El instituto organizó durante la semana blanca, la estancia en un albergue para aprender a esquiar. Toda la clase nos apuntamos, pero debido a un invierno benigno aquel año, no había nieve por ningún lado. A pesar de ello siguió en pie la propuesta, y en vez de esquiar hacíamos excursiones por la montaña. Al principio en los desniveles más suaves, para luego alcanzar cotas más altas. En una de las excursiones, Berta y yo al ir charlando animadamente de nuestras cosas nos quedamos rezagadas del grupo, cuando íbamos casi a perderlos de vista, la animé a hacer una carrera hasta alcanzar a los demás, no fuéramos a perdernos y tener algún contratiempo. Empecé a correr aguantando con esfuerzo debido al peso de la mochila que llevaba a cuestas y del desnivel por el que estábamos subiendo. Llegué con la lengua afuera donde el resto de alumnos, no preocupándome de comprobar si Berta me había seguido o no. Llegado el momento del descanso y comer el bocadillo, la busqué, la llamé, y no apareció por ningún lado. Se lo dije a los profesores que nos acompañaban, desandando dos de ellos el camino, en busca de Berta. Tras la pausa y viendo que no aparecían, el profesor a cargo dio por finalizada la excursión y mientras bajábamos hasta el refugio estuvimos llamando a Berta, mirando en los alrededores por si se había perdido o tropezado y caído.
La Guardia Civil de montaña, ayudada por perros rastreadores, voluntarios e incluso un helicóptero, estuvieron buscando a mi amiga, pero no apareció. Estando ya en casa, se prolongó la búsqueda durante días, no la encontraron ni viva ni muerta. Sus padres dejaron de hablar a los míos y en el instituto tanto compañeros como el resto de alumnos empezaron a mirarme como la culpable de su desaparición. No hacía falta que me lo dijesen porque también lo sentía así, era la única culpable de que mi amiga no estuviera con nosotros, deseaba haber sido yo la perdida, era algo con lo que tendría que cargar toda mi vida.

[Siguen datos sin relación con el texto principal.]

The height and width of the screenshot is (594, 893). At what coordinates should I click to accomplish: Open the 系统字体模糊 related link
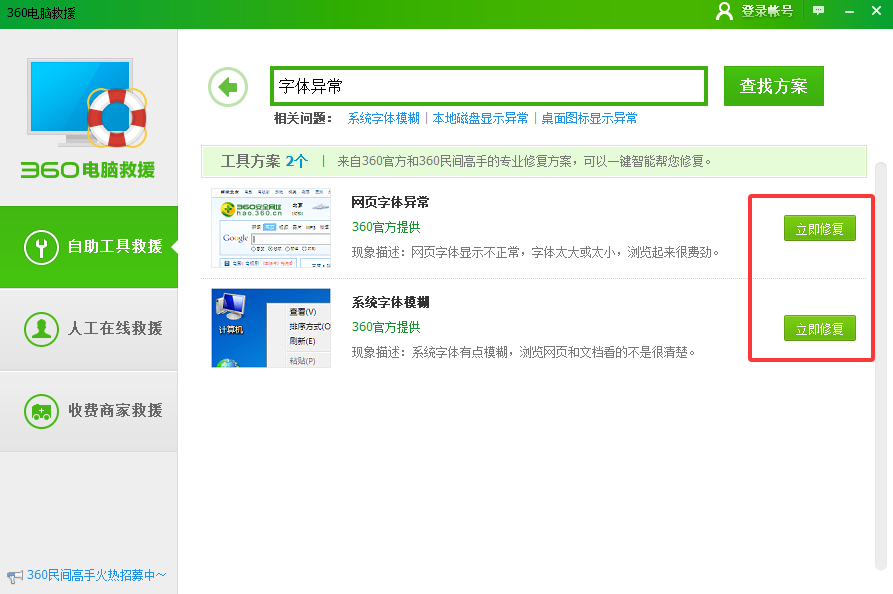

Aquel curso no lo aprobé y al tener que repetir, rogué a mis padres me cambiaran de centro educativo, no quería ver mi desdicha reflejada en sus caras, así muy lentamente rehice mi vida sin Berta. Procuraba evitar acercarme a cualquier monte, a cualquier montaña, salir al extrarradio y ver el paisaje montañés me incomodaba enormemente, y de ese modo fui desarrollando fobia a la montaña, llegando incluso a olvidar el porqué.
Esta tarde, mientras curioseábamos en la tienda de deportes del pueblo, la vi, a Berta, era ella quien iba a atenderme al interesarme por un jersey. No pude evitar estamparle la bofetada más grande que he dado en mi vida, tirándola al suelo por el impulso. He sido desgraciada durante muchos años culpándome por su muerte, no creo que me denuncie, saldría a la luz el misterio de su desaparición, además, el hombre que corrió hacia ella tras caerse, era su amor de quince años. Los he reconocido a ambos.
Siento mucho haber fastidiado la placidez de vuestra celebración, pero creo que por fin me he librado de la fobia que tenía a las excursiones de montaña.